Second, conclusions based upon existing research employing the traditional CBT protocol for CADs, i.e., AMS (relaxation and cognitive strategies) followed by exposure, should be examined more skeptically. Because this format of CBT includes relaxation and underemphasizes in-session exposure, it may be underpowered. As such, estimates of the magnitude of CBT’s effect on symptoms and diagnostic remission, ability to improve upon TAU, comparative effectiveness to medication, and adequacy as a monotherapy for severe anxiety may improve with re-examination using a more focused exposure-based therapy. In fact, protocols that emphasize implementing in-session exposure without relaxation have already demonstrated superiority to medication (Beidel et al. 2007). Moreover, when evaluating the effect of treatment format (e.g., group vs. individual or child vs. parent; i.e., Manassis et al. 2014), attention should be paid to the effect on other components (e.g., parent anxiety management at the expense of in-session exposure). Finally, findings regarding therapists’ willingness and ability to adopt evidence-based treatment into community practice should be interpreted in light of the fact that the research field has neither decided, nor clearly communicated, what must be included in evidence-based treatment (Becker-Haimes et al. 2017).

To address these challenges, the implications of this study need to be tested through direct experimental manipulation. The current study strongly points to the need for dismantling studies to guide the development of CBT beyond the predominant AMS followed by exposure model. Specifically, the current study provides an empirical basis to inform the design of dismantling studies to maximize the likelihood of success (i.e., exposure only vs. exposure after relaxation and cognitive restructuring). Moreover, the current data suggest that simply lengthening treatment by adding in more components or changing format without considering the effect on other components (e.g., including parents at the expense of exposure) is unlikely to improve outcomes. If the current results are confirmed, enhancing therapy for CADs by eliminating relaxation and increasing in-session exposure not only has the potential to address the comparative effectiveness questions mentioned above, it can also facilitate the development of technology-based delivery, abbreviated treatments, and dissemination efforts. Specifically, rather than replicating the modest success of multi-component CBT in new platforms, studying exposure-based therapy has the potential to improve upon existing treatment options. If preferable, dismantling designs can be incorporated into extension research, such as comparing shortened treatments that are exposure-focused versus multiple-component protocols. Moreover, future research can focus on improving the delivery of exposure to maximize its effectiveness (Benito et al. 2018; Deacon et al. 2013). Finally, there should be further efforts to determine whether disseminating exposure as an evidence-based principle, including during clinical training programs, is more effective than the current efforts to disseminate multi-component CBT.

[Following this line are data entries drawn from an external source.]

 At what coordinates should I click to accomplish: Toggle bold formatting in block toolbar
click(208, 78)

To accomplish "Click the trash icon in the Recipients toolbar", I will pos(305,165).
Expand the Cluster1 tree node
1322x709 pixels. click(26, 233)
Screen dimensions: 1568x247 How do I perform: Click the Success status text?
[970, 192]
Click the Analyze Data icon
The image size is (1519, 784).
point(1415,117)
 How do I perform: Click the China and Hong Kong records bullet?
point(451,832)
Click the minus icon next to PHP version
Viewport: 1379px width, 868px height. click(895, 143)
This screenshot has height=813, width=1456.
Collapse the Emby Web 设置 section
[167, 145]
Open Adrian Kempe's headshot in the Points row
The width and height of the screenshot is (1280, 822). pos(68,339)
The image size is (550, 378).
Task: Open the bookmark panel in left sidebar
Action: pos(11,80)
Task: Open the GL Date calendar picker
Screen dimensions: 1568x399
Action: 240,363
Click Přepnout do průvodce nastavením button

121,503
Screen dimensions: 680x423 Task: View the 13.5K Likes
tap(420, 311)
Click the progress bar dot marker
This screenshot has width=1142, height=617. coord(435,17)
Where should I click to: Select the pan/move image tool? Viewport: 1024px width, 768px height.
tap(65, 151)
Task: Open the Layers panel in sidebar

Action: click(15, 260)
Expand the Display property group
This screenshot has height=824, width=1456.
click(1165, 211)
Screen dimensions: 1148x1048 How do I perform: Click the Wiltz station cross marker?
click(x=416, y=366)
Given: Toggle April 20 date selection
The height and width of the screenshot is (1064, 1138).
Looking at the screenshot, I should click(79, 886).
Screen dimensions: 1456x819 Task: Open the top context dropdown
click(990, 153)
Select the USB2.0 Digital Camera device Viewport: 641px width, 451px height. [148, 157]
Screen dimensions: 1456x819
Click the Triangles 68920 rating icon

The current study marks an important addition to the field of CADs treatment. The literature to date has been sufficiently broad and varied to empirically examine which components of CBT are most likely to enhance or diminish symptom improvement. If the current results are confirmed upon direct examination, exposure-based therapy for CADs has the potential to be more effective, efficient, and amenable to dissemination than previous multi-component protocols. Perhaps if researchers begin to focus on methods for improving the delivery of in-session exposure without moderation from other components, psychotherapy can become the clear first-line monotherapy option for CADs.